Menara Pemakaman

Jie Jian
Chapter #8

Chapter 8: Menendang Pintu

Nolan memandangi foto keluarga An yang tergantung di dinding kamar. Dalam foto itu, ada anak kecil yang tidak tersenyum, seorang wanita dengan wajah persis An sekarang, dan pria tampan berjas biru tua. Nolan menghela napas kemudian karena merasa sayang tentang sesuatu hal. 

Delapan belas tahun lalu, pria dalam foto memiliki kejayaan yang sempurna. Nolan kecil yang baru memasuki usia sepuluh sangat tergila-gila kepada Jihan, pria yang sekarang hanya meninggalkan kenangan. Nolan menangis, menarik-narik tangan Jihan yang hendak menemui Luxin di pelaminan, dan mengatakan cintanya. 

"Aku mencintaimu! Aku mencintaimu! Jihan, aku tidak mengizinkanmu menikah!" Begitu yang dikatakan Nolan di tengah tamu undangan pernikahan Jihan dan Luxin saat itu. 

Pernyataan cinta anak sepuluh tahun seketika menuai ledakan tawa dari semua orang, bahkan Jihan. Akhirnya, hanya dengan sedikit kata-kata hiburan, Nolan ditenangkan. Namun, dia tidak benar-benar merasakan kelegaan dan melarikan diri sambil menangis. 

Butuh beberapa waktu untuk Nolan melepas Jihan yang kemudian menjadi ayah dari anak laki-laki bernama An. Ketika mereka bertemu lagi, Nolan masih menyimpan kekecewaan dan kemarahannya. Namun, apa yang bisa dilakukan oleh remaja awal terhadap pria beristri? Nolan mengubur cintanya dan memutuskan jalan sendiri. 

Sayangnya, Jihan tidak hidup lama, begitu juga Luxin. Insiden penembakan presiden oleh pembunuh yang diberi inisial X menjadi misi terakhir Jihan dan Luxin. Keduanya meninggal dunia, meninggalkan An yang saat itu dirawat di rumah sakit setelah diketahui mengidap sindrom hyperthymesia.

Sekarang, Nolan tidak tahu tentang perasaannya. Dia masih mengagumi Jihan, tetapi cinta dan suka, tidak lagi sama seperti dulu. Nolan hanya berpikir bahwa inilah keberhasilan. Dia telah melepas Jihan.
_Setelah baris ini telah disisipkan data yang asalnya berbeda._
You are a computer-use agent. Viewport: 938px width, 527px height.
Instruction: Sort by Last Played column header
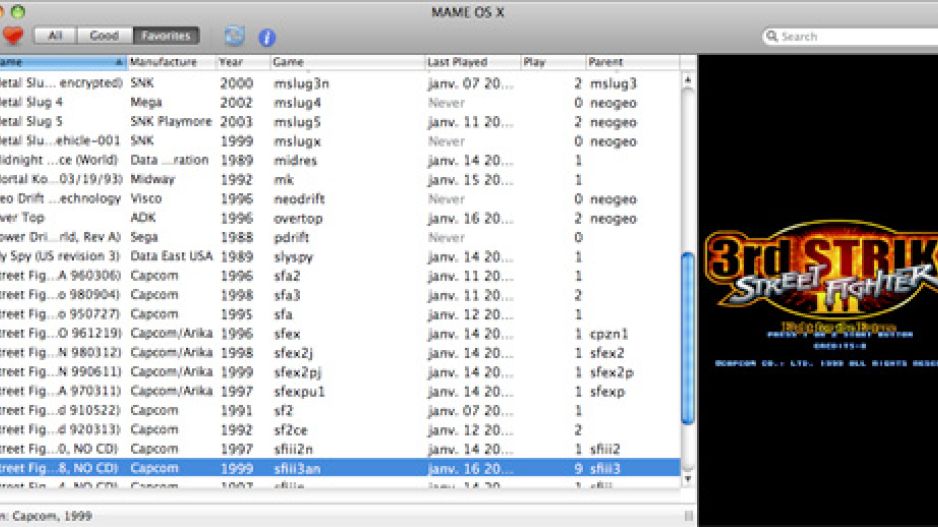[x=470, y=62]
"Nolan, apa kau masih mencintai pria itu? Jika iya, pergilah kepadanya dan katakan sekali lagi bahwa kau mencintai sampai ke titik tidak mau menikah." An menurunkan kemarahan dan berkata sambil melipat tangan di dada. 
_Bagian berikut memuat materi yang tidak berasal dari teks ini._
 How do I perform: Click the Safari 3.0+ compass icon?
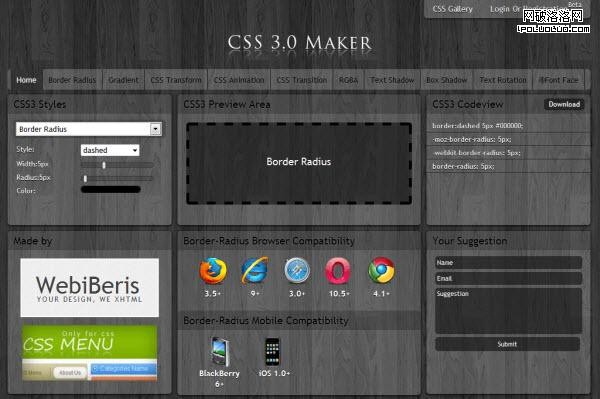297,270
"Percuma. Jika aku pergi, Luxin pasti menendangku dari alam kematian." Nolan berbalik, kemudian mengamati kamar milik An. 

Sejak kematian Jihan dan Luxin, Nolan berpikir jika kehidupan An akan sulit. Ternyata dia salah. Bibit Jihan ini benar-benar bakat dari generasinya setelah tumbuh. An bahkan mengatasi semua masalah yang muncul akibat hyperthymesia dan makan dengan normal meski menyimpan ingatan tentang berbagai hal menjijikkan, juga menyakitkan. 

"Apa ini markas yang kau buat sendiri? Apa Venn mengetahuinya?" Nolan bertanya ketika duduk di tempat tidur An yang khusus untuk satu orang. 

Seperti kebiasaannya, Nolan membuat nyaman diri sendiri di kamar orang lain. 

Untuk menghadap jenis manusia seperti wanita tinggi yang menyilangkan kaki di ranjangnya, An harus menelan mentah-mentah amarah dan niat memakan orang. 

"Apa yang tidak diketahui Venn tentang aku? Besok kita akan melihat korban selanjutnya. Beberapa hari terakhir, dia mengunjungi Menara Pemakaman, tetapi tidak membeli bunga di tempatku. Seorang wanita muda yang bercita-cita menjadi model. Venn mengenalnya." An berkata tanpa melihat wajah menyebalkan Nolan. 

"Mengapa selalu ada Venn dalam setiap pembicaraanmu? Aku tidak memiliki kelainan otak seperti dirimu, tetapi kau pasti menyebut Venn dan orang itu akan datang. Mengapa?" Nolan bertanya, memainkan jari-jarinya di atas paha, dan menggoyangkan satu kaki.